Two CVEs have been raised by the OpenSSL project:
NVD - CVE-2022-3602 (nist.gov)
NVD - CVE-2022-3786 (nist.gov)
The vulnerability can be triggered where the server requests a client certificate from the browser for mutual authentication.
Effect on Mosaic
This should not affect Mosaic customers as they do not use client certificates in the browser when connecting to Mosaic. There are several caveats described which would further reduce the risk.
Mosaic is tested on Windows with the version of Apache with OpenSSL 1.1.1. Customers that are running Apache and WebLogic on Windows would only have the vulnerability if they have opted for a version of Apache which includes OpenSSL 3.x.x.

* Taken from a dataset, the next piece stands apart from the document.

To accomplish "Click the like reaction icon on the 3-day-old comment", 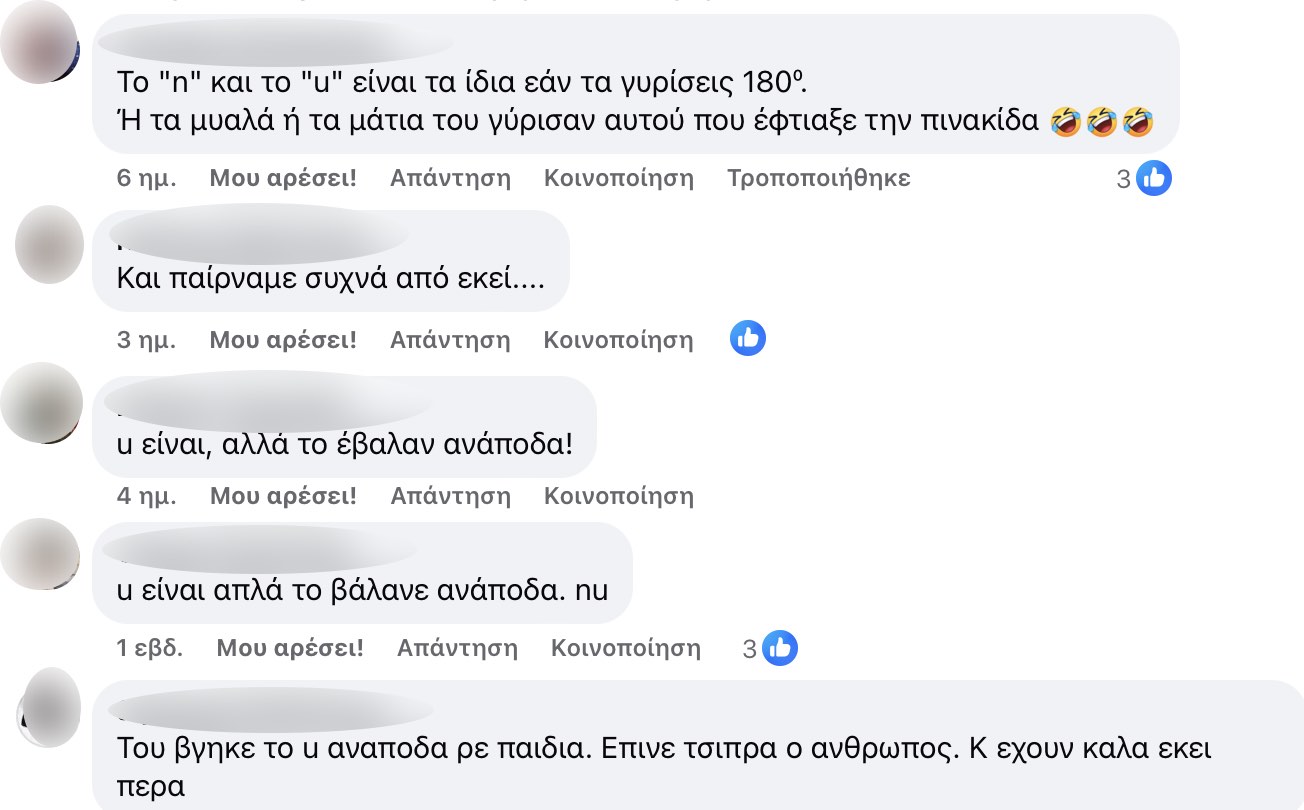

These customers should upgrade to the version of Apache with OpenSSL 3.0.7 that is now available from Apache Haus.
It is possible to check the version by running:
PS C:\Apache24\bin> openssl.exe version
OpenSSL 3.0.4 21 Jun 2022 (Library: OpenSSL 3.0.4 21 Jun 2022)
3.0.4 would be a vulnerable version and should be upgrade to 3.0.7 or greater.
This issue does not affect RedHat 8 RHSB-2022-004 X.509 Email Address Buffer Overflow - OpenSSL - (CVE-2022-3602 and CVE-2022-3786) - Red Hat Customer Portal.
Solaris customers should check the installed version of OpenSSL.